Route information
- Maintained by Secretariat of Communications and Transportation
- Length: 492 km (306 mi)

Major junctions
- North end: Fed. 2 in Matamoros, Tamaulipas
- Fed. 97 in General Francisco Villa Fed. 180 in La Coma Fed. 107 in Jiménez Fed. 83 Fed. 85 in Ciudad Victoria
- South end: Fed. 80 in Tula Junction

Location
- Country: Mexico

Highway system
- Mexican Federal Highways; List; Autopistas;
| ← Fed. 100 |  | → Fed. 102 |

= Mexican Federal Highway 101 =

"Highway of Death"

Federal Highway 101 (Carretera Federal 101, Fed. 101) connects Matamoros, Tamaulipas, to Fed. 80 in San Luis Potosí.
It passes through Ciudad Victoria, the capital of Tamaulipas, and Tula. The route traverses the Sierra Madre Oriental cordillera.

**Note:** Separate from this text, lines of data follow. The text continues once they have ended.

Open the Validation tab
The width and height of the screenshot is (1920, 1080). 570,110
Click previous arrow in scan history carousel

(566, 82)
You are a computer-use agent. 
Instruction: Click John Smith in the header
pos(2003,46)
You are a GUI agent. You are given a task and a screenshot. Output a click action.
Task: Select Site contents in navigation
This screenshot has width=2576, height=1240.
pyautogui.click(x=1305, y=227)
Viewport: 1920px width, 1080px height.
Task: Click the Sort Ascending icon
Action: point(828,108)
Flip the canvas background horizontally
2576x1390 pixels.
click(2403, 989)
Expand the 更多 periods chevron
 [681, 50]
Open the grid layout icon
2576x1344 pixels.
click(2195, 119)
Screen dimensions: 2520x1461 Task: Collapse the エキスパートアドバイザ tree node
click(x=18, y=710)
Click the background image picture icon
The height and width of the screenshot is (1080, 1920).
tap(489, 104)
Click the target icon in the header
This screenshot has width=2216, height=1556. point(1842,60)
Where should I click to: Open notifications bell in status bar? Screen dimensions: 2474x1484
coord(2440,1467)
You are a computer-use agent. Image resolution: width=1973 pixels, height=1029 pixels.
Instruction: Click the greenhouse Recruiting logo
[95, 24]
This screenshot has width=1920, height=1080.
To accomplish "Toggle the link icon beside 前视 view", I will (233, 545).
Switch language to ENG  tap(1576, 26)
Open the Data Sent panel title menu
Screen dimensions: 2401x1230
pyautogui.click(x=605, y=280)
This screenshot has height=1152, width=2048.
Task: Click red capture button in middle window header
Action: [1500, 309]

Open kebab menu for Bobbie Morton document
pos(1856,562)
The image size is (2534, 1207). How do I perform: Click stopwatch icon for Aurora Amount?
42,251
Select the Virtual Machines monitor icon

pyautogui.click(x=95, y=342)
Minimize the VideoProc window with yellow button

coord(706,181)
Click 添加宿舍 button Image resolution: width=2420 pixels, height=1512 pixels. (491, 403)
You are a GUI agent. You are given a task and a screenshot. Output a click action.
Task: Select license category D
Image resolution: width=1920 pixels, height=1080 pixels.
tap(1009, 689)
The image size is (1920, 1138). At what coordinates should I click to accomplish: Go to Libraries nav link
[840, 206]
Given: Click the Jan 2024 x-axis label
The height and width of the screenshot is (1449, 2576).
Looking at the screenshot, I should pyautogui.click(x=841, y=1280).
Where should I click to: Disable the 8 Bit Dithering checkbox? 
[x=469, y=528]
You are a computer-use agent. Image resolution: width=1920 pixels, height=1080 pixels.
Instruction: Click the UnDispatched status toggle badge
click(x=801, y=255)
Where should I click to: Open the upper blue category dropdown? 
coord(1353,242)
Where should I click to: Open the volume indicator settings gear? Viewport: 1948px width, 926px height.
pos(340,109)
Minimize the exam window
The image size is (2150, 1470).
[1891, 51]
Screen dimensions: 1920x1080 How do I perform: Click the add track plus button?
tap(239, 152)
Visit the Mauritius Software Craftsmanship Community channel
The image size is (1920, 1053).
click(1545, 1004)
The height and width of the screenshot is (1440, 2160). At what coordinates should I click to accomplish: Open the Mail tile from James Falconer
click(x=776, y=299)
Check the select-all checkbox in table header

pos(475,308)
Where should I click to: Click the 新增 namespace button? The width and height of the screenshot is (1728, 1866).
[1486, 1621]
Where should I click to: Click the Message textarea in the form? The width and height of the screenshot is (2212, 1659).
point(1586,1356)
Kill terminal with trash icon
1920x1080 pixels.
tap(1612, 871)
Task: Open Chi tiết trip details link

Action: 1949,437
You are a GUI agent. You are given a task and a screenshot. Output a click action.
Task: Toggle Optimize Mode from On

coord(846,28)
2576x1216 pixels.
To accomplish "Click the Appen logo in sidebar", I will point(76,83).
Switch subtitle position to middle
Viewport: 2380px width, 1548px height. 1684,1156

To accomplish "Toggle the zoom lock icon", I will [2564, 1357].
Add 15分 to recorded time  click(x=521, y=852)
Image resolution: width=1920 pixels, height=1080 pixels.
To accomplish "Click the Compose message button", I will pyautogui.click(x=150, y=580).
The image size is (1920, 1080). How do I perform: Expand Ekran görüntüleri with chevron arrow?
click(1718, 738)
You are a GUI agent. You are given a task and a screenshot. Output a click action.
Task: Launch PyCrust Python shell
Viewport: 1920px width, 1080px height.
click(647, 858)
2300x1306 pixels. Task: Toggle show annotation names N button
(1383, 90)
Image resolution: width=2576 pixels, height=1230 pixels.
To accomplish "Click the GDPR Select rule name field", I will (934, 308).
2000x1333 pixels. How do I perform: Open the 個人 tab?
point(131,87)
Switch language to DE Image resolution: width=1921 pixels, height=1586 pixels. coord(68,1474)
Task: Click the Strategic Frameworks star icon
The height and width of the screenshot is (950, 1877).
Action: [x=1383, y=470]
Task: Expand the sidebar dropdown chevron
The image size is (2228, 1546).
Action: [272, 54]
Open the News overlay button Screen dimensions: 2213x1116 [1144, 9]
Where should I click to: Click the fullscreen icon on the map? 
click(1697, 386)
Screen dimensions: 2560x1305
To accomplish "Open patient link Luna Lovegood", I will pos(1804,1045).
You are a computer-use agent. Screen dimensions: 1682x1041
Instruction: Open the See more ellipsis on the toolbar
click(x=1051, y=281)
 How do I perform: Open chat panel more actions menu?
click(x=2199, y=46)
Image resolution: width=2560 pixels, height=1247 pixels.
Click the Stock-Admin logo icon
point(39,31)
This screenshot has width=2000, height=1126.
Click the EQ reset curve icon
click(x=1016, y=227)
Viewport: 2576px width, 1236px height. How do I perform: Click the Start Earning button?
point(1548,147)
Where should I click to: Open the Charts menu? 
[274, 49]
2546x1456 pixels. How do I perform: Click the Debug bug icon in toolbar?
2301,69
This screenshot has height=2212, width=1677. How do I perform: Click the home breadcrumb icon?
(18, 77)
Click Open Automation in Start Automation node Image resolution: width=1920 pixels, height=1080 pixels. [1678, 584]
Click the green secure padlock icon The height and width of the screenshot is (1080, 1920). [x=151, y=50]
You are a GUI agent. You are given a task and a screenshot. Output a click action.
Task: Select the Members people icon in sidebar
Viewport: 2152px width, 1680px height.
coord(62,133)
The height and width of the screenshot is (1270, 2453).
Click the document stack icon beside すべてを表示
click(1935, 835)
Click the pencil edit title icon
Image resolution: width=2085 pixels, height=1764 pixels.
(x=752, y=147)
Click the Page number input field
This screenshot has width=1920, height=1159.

=="The Highway of Death"==
The highway is known by local residents as the "Highway of Death". Those who traveled through this highway in 2010 and 2011 used to see "burned vehicles, bullet-shot trucks on the side of the road, and dead bodies, often decapitated, that the cartels would leave behind." Others who have traveled through this highway and have survived car hijackings and checkpoints the organized crime groups have installed from Padilla to San Fernando have reported what happens on the highway. One man who managed to survive a hijacking said:
"There were four SUVs, all grey and with tinted windows. Everyone was armed."
 The violence and constant car hijackings have been so bad that bus lines avoid Fed. 101 by driving out miles away to avoid the road. Another report from a woman who survived a hijacking said through El Universal newspaper that heavily armed men would stop buses at roadblocks, and then force women and young girls at gunpoint, "strip them naked, rape them," and then drive away in trucks, leaving the passengers traumatized. One bus driver, "who said he had avoided being stopped thus far," claimed that another bus driver at the station had said that 12 people were pulled down of the passenger bus just 30 minutes before him. Other witnesses claim that once the buses were stopped, gunmen would storm the bus and point at certain passengers and say "you, you're coming down," and take them at gunpoint. The buses were then ordered to leave.

During normal times, Fed. 101 is the biggest and most important transportation system in the state of Tamaulipas, and it connects the state with Matamoros, Tamaulipas and Texas with the rest of Tamaulipas. Local residents mention that there is only traffic on this highway during daylight. As of 2012, they mention that the cartels "still kill people in San Fernando." The United States has issued travel warnings south of the border.